Dataset excerpts
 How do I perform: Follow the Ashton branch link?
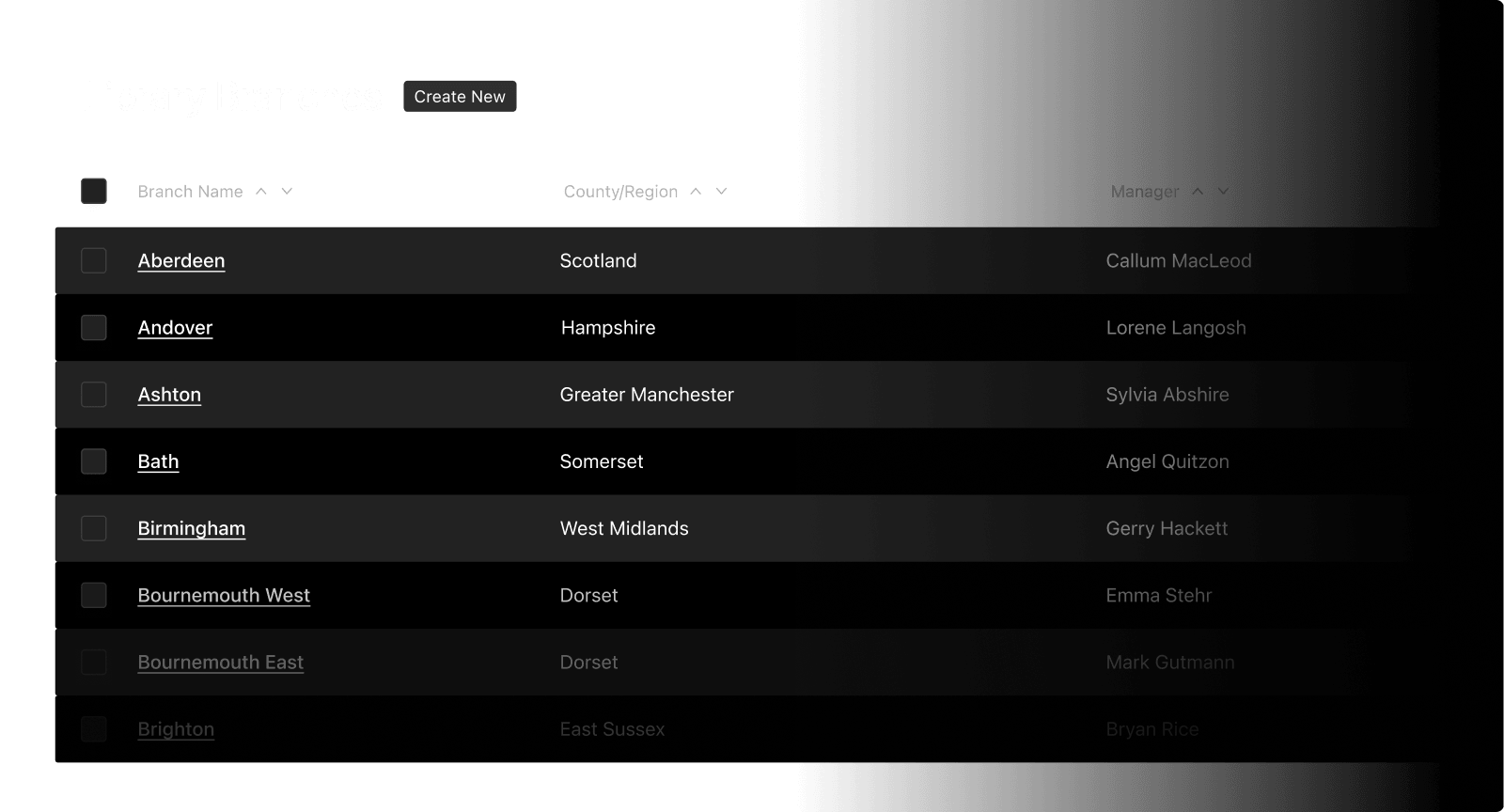169,395

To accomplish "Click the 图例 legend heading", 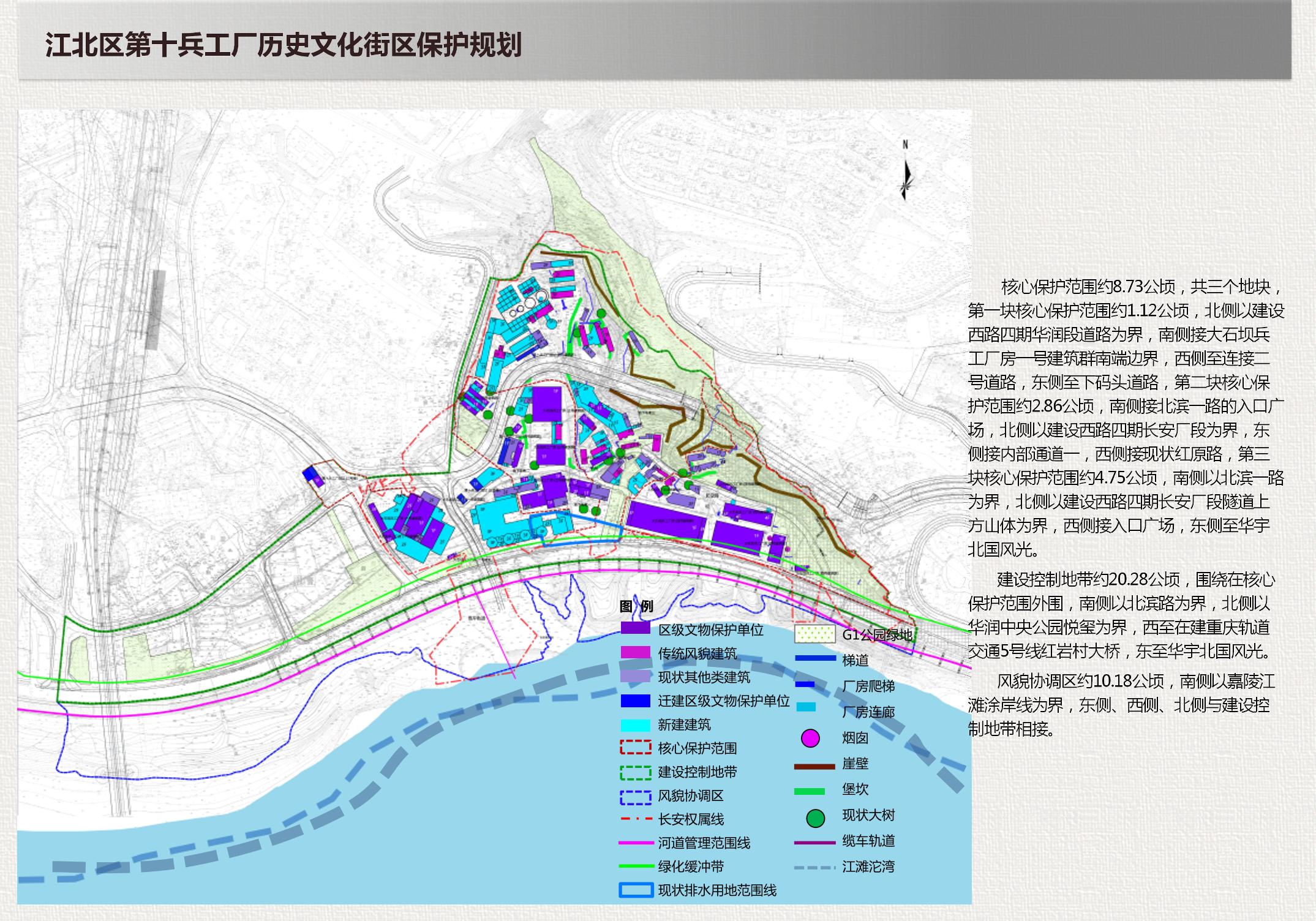I will tap(636, 606).
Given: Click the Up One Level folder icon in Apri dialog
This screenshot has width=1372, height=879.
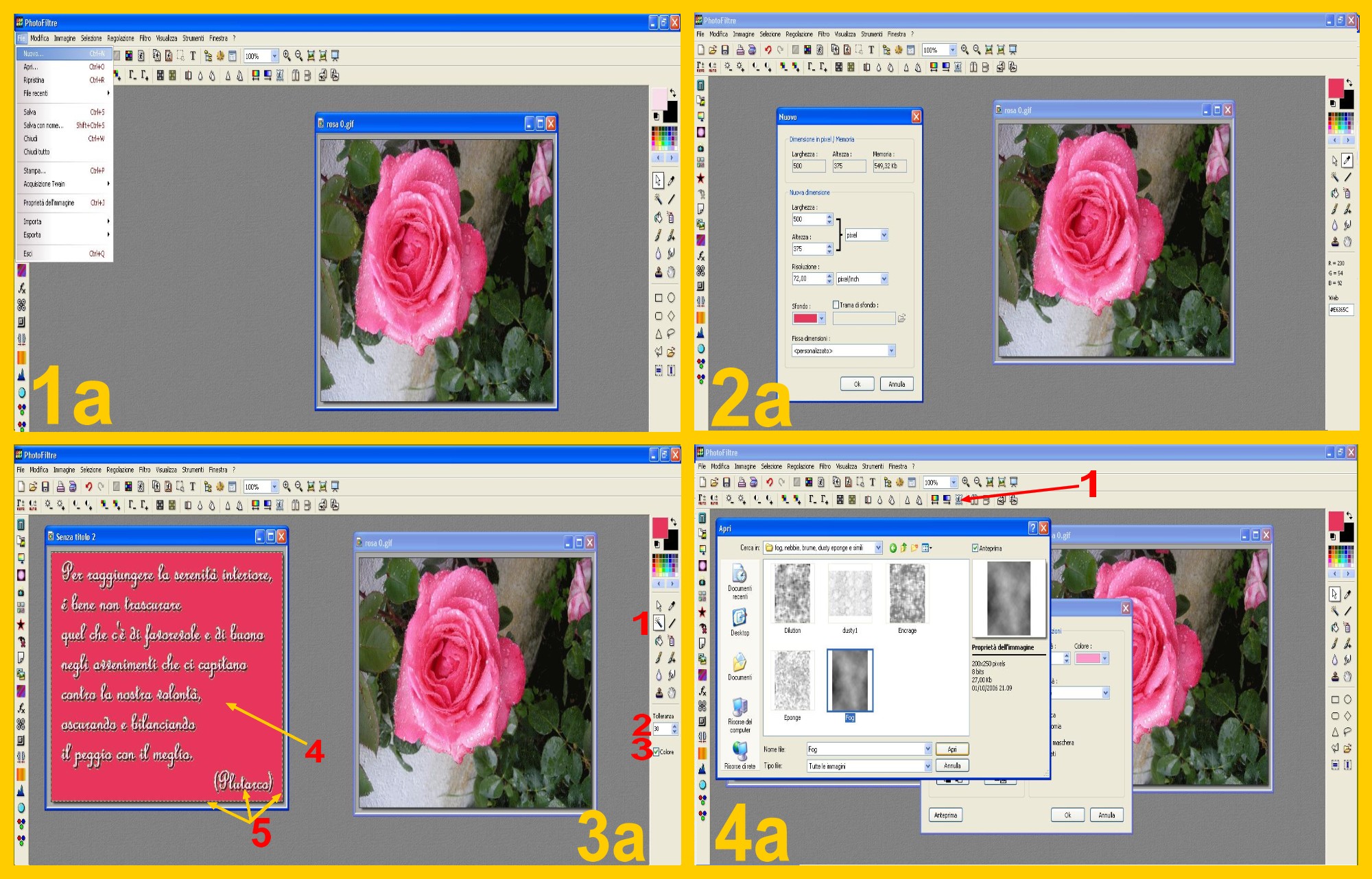Looking at the screenshot, I should (904, 548).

What the task requires
Rewrite the rows from the line containing "Given: Click the" through the end of the rows, inclusive, replacing "folder icon" with "directory icon" and changing nothing else. Omit the pictures from your answer.

Completed task
Given: Click the Up One Level directory icon in Apri dialog
This screenshot has width=1372, height=879.
Looking at the screenshot, I should (904, 548).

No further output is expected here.